**Supplied records**.

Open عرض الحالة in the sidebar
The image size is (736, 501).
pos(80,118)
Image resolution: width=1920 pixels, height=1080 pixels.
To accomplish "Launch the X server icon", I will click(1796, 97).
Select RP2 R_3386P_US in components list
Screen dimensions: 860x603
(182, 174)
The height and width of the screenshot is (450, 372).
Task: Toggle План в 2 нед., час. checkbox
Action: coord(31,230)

**Work instruction**. What do the lines from the one with "The image size is (736, 501)." through the last line of the entries say? Print them word for word, both ends included, and nothing else.

**Result of this exercise**.
The image size is (736, 501).
pos(80,118)
Image resolution: width=1920 pixels, height=1080 pixels.
To accomplish "Launch the X server icon", I will click(1796, 97).
Select RP2 R_3386P_US in components list
Screen dimensions: 860x603
(182, 174)
The height and width of the screenshot is (450, 372).
Task: Toggle План в 2 нед., час. checkbox
Action: coord(31,230)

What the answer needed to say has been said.